夕凪の街 桜の国 (2007) »レビュー

知らなかった原爆の事実

90点 2007/09/02 by りんぼ

夕凪の街 桜の国

反戦映画というのはよく見せられた気がするが、映画の出来以上にテーマが重要視されることもよくある。そういう作品は教訓を得ても、心情の理解には至らないことがある。同様に原爆を反対することを頭では理解することと、自分自身が共感するのでは差があって、実際、自分は被爆者の心情を深くは理解していなかった。事実、私はこの映画はちょっと敬遠しているところがあった。どうせ反戦ものとして評価が高いのだろう、くらいに考えていた。
しかし、この映画を見てちょっと自分の見方が変化したように思える。簡単に言うと実感ということになる。それほどにこの映画は我々に近い視線で原爆のことを語っているのだ。登場人物のあまりに深い悲しみや苦しみを見ると、平和を願う気持ちがどういうものなのかを教えられるのではなく、それを自分のことのように実感するのだ。それが私には衝撃だった。

原爆の恐ろしさというのは歴史の教科書で何度も見ているし、体験談も何度も聞いたことがある。それでも、どこか自分とは違う世界の話のような気がしていたのは事実だ。しかし、主人公皆実のエピソードは真に迫る辛さがある。原爆の恐ろしさが爆発の後も放射能汚染という形で被爆者を苦しめていく。そのことが人生においても大きな枷である点も痛ましい。身体的にもそうだが、自分が生きていていいのか? と思うほどの深い心の傷は簡単に癒せない。それは自分一人では不可能なのではないだろうか? その心の穴が埋められるのは言葉にすると陳腐なのだが、やはり「愛」をおいて他に無いと思える。告白のシーンに感動するのは単に恋愛の問題だけではなく、自分の存在を肯定出来たからでもある。

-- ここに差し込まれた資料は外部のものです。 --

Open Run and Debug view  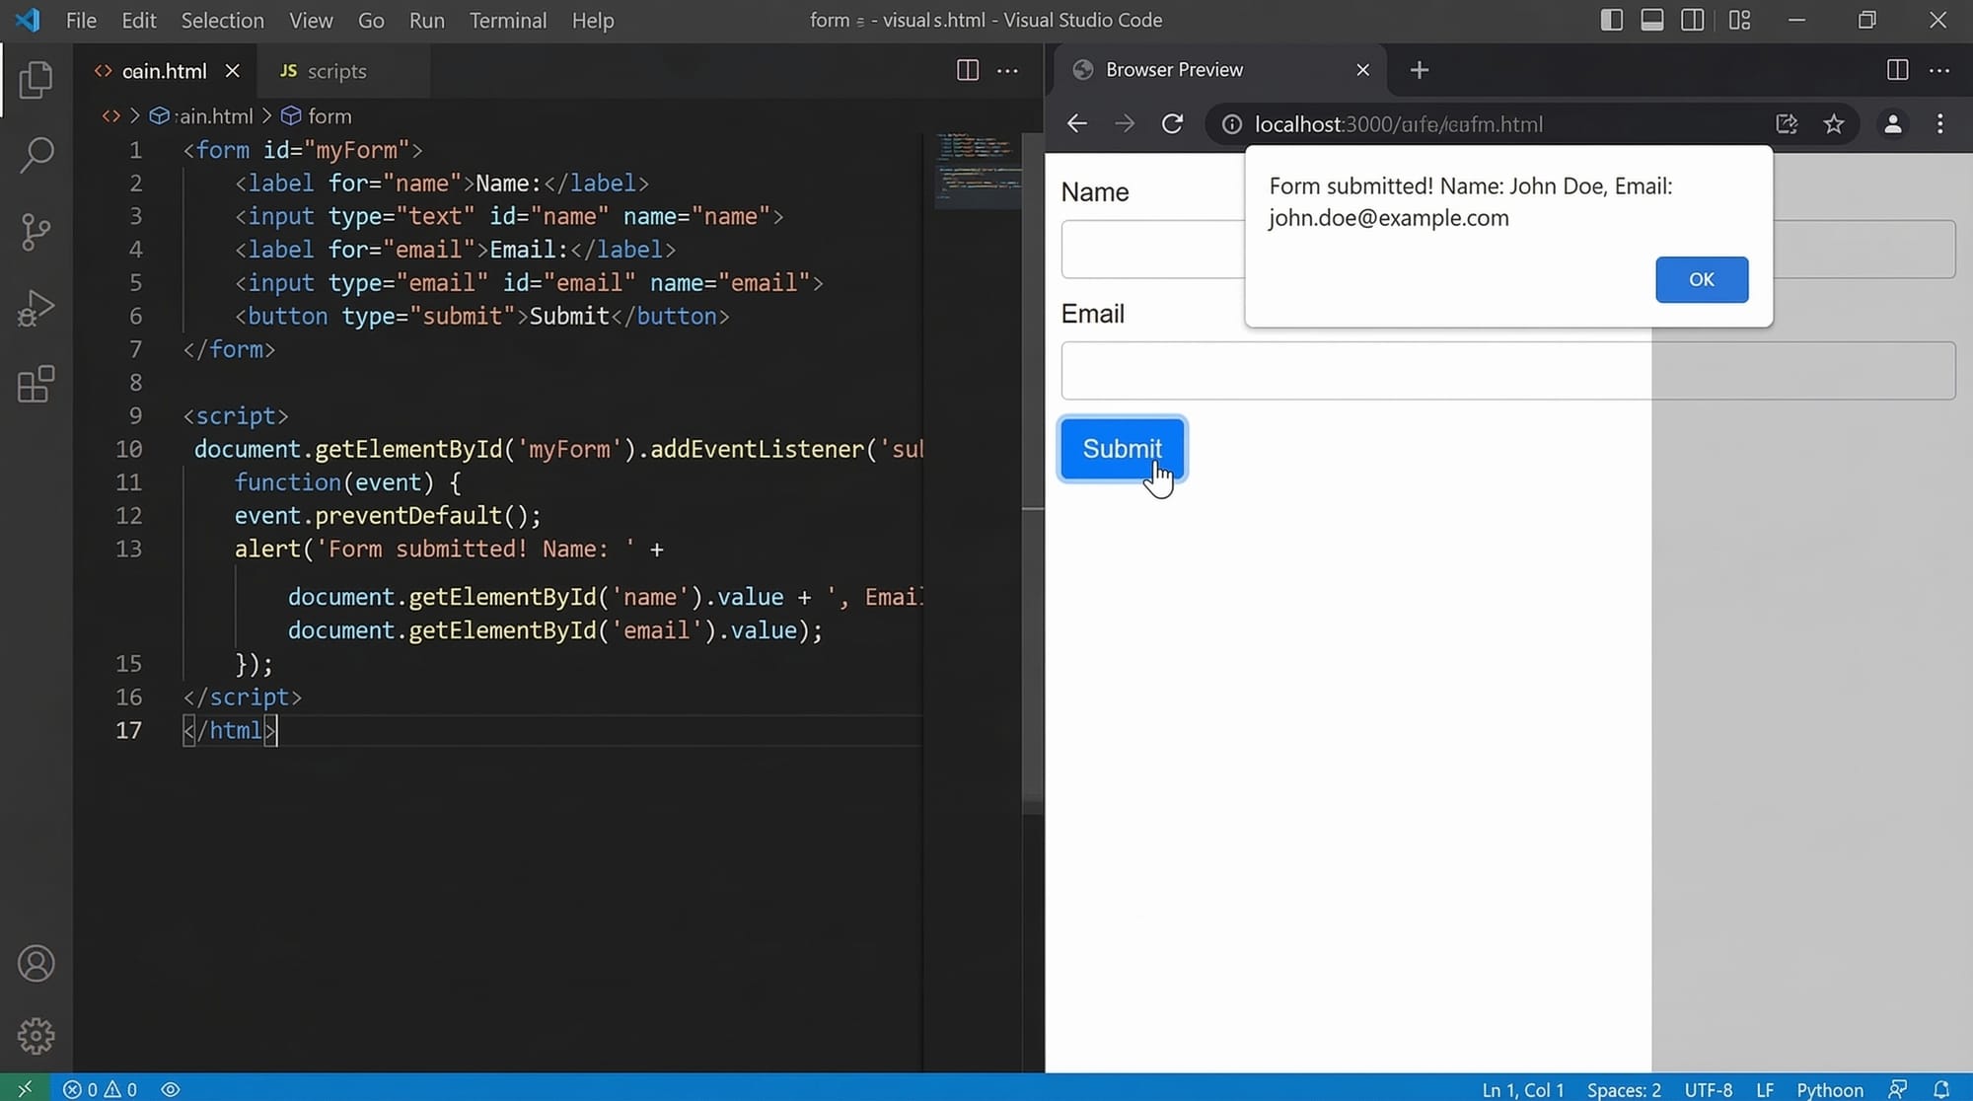[x=36, y=308]
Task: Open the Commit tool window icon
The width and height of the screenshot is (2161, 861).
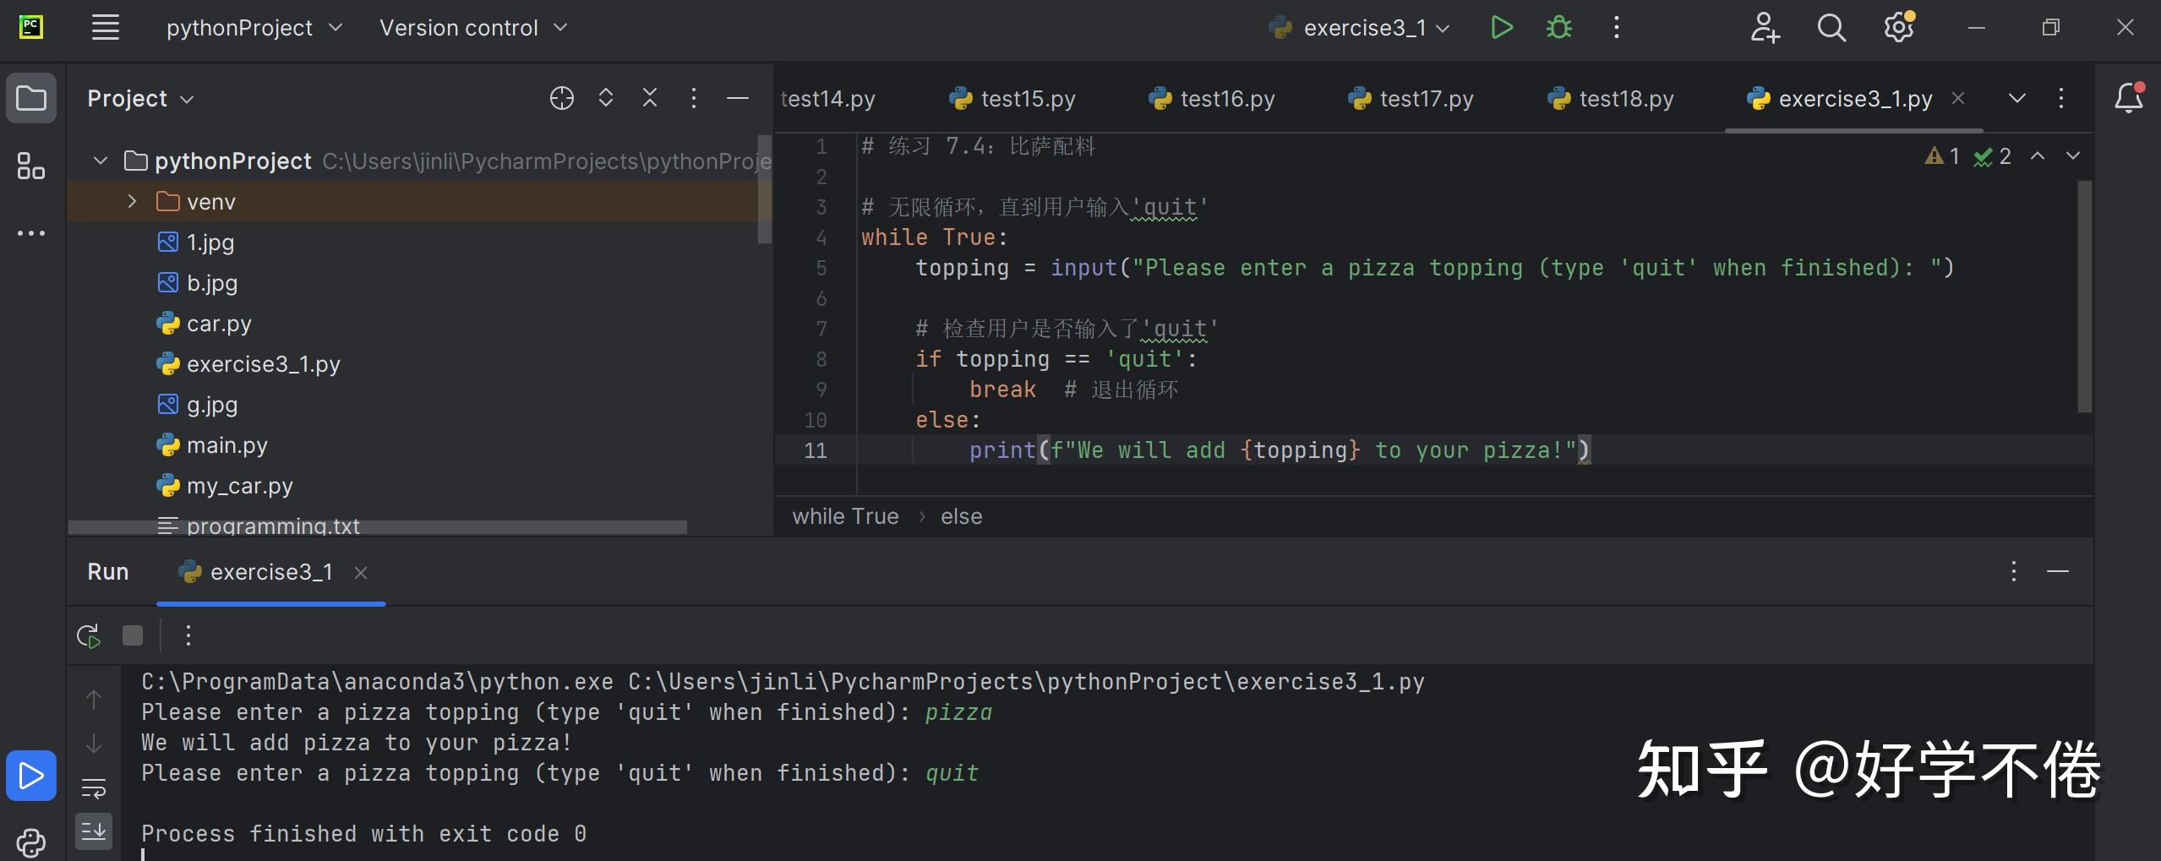Action: click(x=31, y=166)
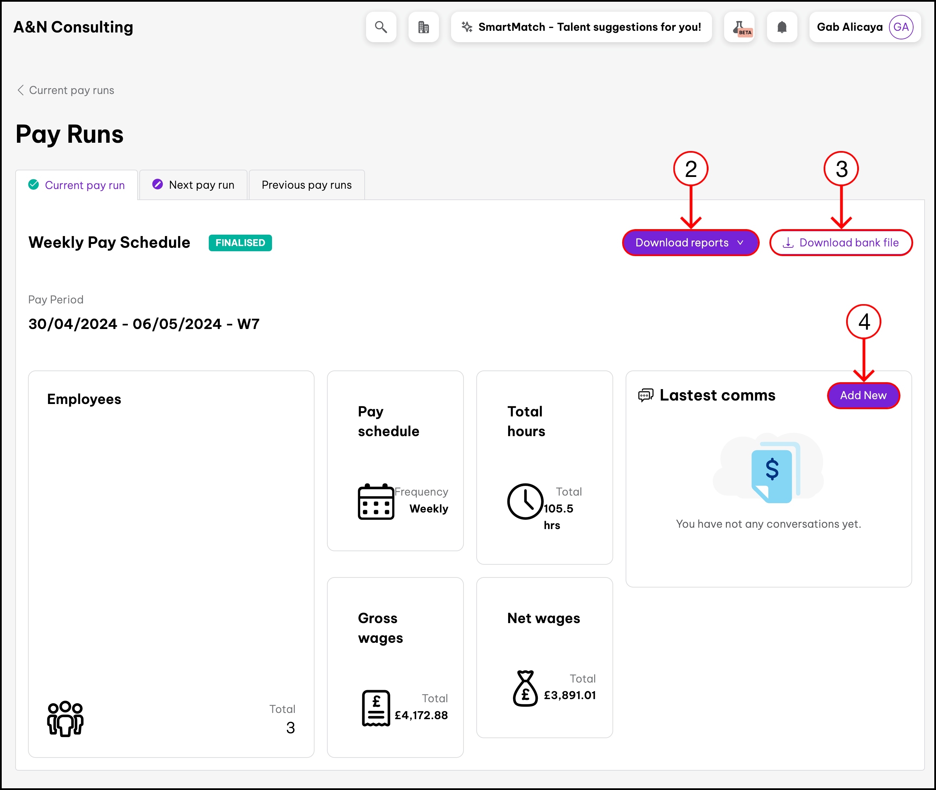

もう一人の主人公七波は実に良かった。口調や性格が正に今の我々で同じ立場に立つことが出来る。
彼女が話を牽引することはこの映画に大きな意味がある。彼女の役どころは時代の継承ということになる。彼女は無意識のうちに受け継いだものを知ることになり、それが自分たちにとってどれほどの意味があるのかを理解することとなる。彼女の立場とはつまり我々と同じなのだ。そこに彼女が主役である意味がある。
彼女は決して教え込まれることで事実を知るわけではない。寧ろ祖母も母もそのことを積極的に教えたりはしない。実際にも原爆の体験は語るのも辛いことばかりだろう。
しかし、この出来事は極めて我々と密接なところに関係している。我々はそのことにただ気付かないだけなのだ。過去の出来事を風化させないということの意味は、単に忘れないということではなく、何より自分が実感し、その時の人々に共感することにある。そんな風に思えた。